On December 31, 2015, the Illinois Appellate Court affirmed a $4.7 Million jury verdict against St. James Hospital of Olympia Fields and one of its emergency department physicians on behalf of the family of a 49-year-old woman who suffered brain death in the hospital's emergency department in 2006.
The suit alleged that on July 9, 2006, a Matteson Fire Department ambulance brought Georgia Tagalos to the St. James Hospital emergency room at 1:45 p.m. Upon her arrival at the hospital, Mrs. Tagalos was grasping her throat and unable to speak due to a severe asthma attack.
Evidence at the trial established it took at least seven minutes for Mrs. Tagalos to be seen by an emergency department physician at the hospital. By that point, Mrs. Tagalos began to lose consciousness due to her inability to breath. At approximately 1:56 p.m., an attending physician in the hospital's emergency department, Dr. Perry Marshall, told a resident physician in training, Dr. Julie Mills, to intubate Mrs. Tagalos. Dr. Mills attempted to intubate Mrs. Tagalos two times over five minutes without success. Between 2:01 p.m. and 2:11 p.m., Dr. Marshall allowed four more unsuccessful intubation attempts on Mrs. Tagalos. During this time period, Mrs. Tagalos was not receiving any oxygen, and her oxygen saturation level and pulse were dropping rapidly. By the time Dr. Marshall requested a surgeon at the hospital to come to the emergency room and perform a successful cricothyrotomy—an emergency procedure where an incision is made to the patient's throat to allow a tube to be passed to the patient's lungs in order to provide oxygen–Mrs. Tagalos was nearly pulseless and had suffered brain death due to hypoxia (lack of oxygen). She was removed from life support at the hospital on July 12, 2006.
Suit was filed in 2008 against St. James Hospital and emergency department physicians Dr. Marshall and Dr. Mills, alleging that they were negligent in waiting seven minutes to attend to Mrs. Tagalos when she was in severe respiratory distress upon arrival to the hospital, that Dr. Marshal was negligent in his supervision of Dr. Mills, and that they were negligent in attempting six unsuccessful intubation attempts on a patient without oxygen before performing a cricothyrotomy, a well-known emergency procedure utilized by emergency physicians to establish an airway when intubation is unsuccessful.
The case was tried before Cook County Circuit Court Judge Lorna Propes in November, 2013. After a week-long trial the jury exonerated Dr. Mills, and entered guilty verdicts against Dr. Marshall and St James Hospital.

-- Source data --
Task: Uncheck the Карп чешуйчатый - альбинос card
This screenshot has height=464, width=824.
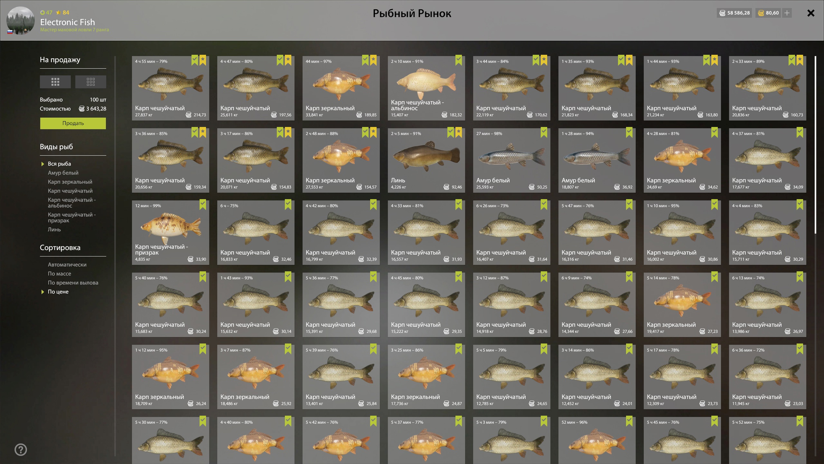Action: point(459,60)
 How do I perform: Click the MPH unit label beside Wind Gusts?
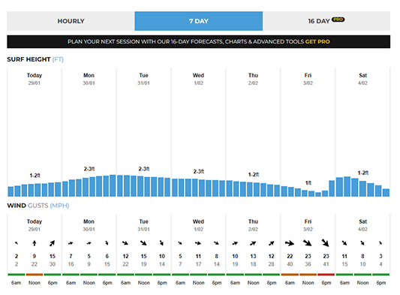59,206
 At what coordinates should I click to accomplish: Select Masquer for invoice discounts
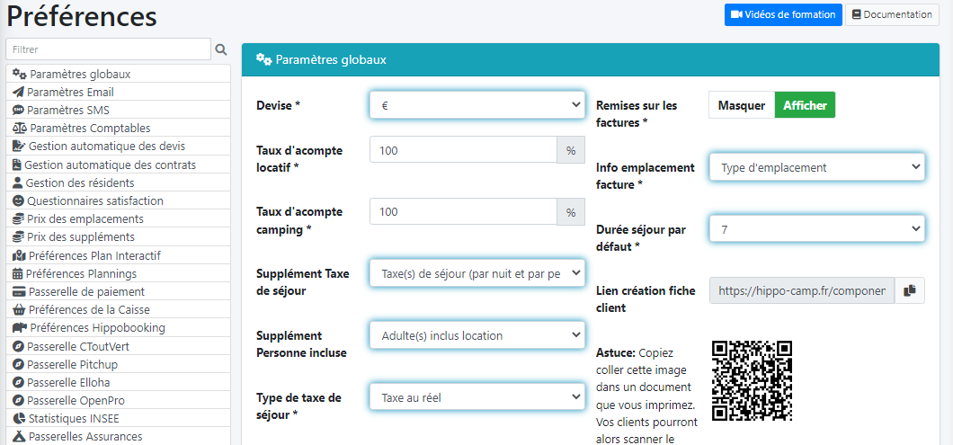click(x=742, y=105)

---

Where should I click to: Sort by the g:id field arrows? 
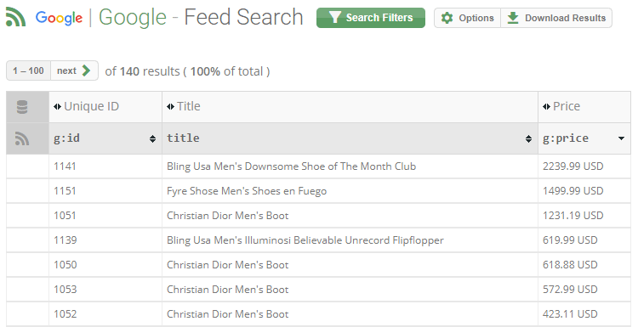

* * *

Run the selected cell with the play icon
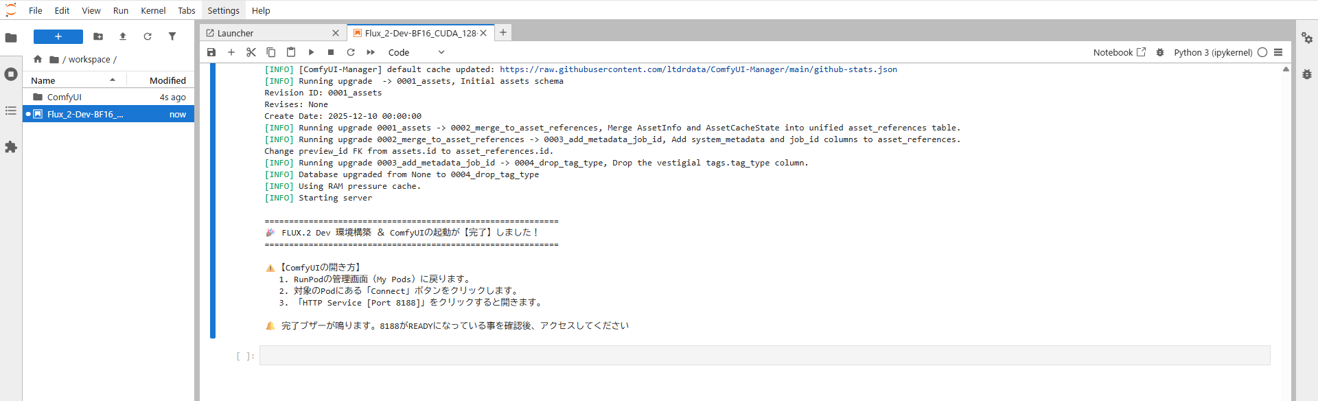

-- What you need to do --
Quote the St. James Hospital case text above from "Suit was filed" up to and including "intubation is unsuccessful.", word for word.

-- Response box --
Suit was filed in 2008 against St. James Hospital and emergency department physicians Dr. Marshall and Dr. Mills, alleging that they were negligent in waiting seven minutes to attend to Mrs. Tagalos when she was in severe respiratory distress upon arrival to the hospital, that Dr. Marshal was negligent in his supervision of Dr. Mills, and that they were negligent in attempting six unsuccessful intubation attempts on a patient without oxygen before performing a cricothyrotomy, a well-known emergency procedure utilized by emergency physicians to establish an airway when intubation is unsuccessful.